Regulatory and Scientific Complexities in Application of the Proposed Prior Approval Supplement Pathway for Substitution of the Low Global Warming Potential Propellants in the Marketed Metered Dose Inhalers.

Abstract

Due to the Greenhouse effect of the hydrofluoroalkane gases, transition of the currently marketed pressurized Metered Dose Inhalers containing these propellants to their new versions with Low Global Warming Potential propellants has been initiated. Both the regulatory authorities and MDI manufacturers are actively engaged in making this transition efficiently and cost-effectively. Traditionally, regulatory approval of propellant changes in MDIs has entailed lengthy and very expensive product development in new drug applications.

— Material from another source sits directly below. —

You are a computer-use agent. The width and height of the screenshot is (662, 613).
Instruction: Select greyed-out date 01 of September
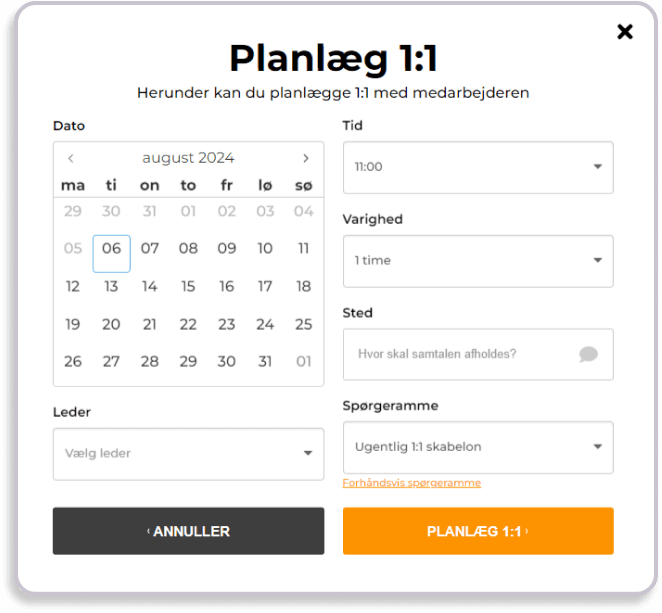[x=304, y=362]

Recently, however, a Prior Approval Supplement pathway that is commonly used to support scaleup and post approval changes in drug products has been proposed for regulatory submissions to support replacement of the approved hydrofluoroalkane with the MDIs using low global warming potential propellants. However, it is recognized that propellant substitutions in MDIs are not simple excipient changes, as they may influence a variety of critical quality attributes relevant to the safety and efficacy of the inhalers. Therefore, even though the proposal for consideration of propellant substitutions as post approval changes is novel and its regulatory acceptance by the FDA would be revolutionary, its application is complicated in view of the applicable regulatory and scientific considerations. This paper provides an analysis of the regulatory and scientific complexities relevant to the proposed pathway.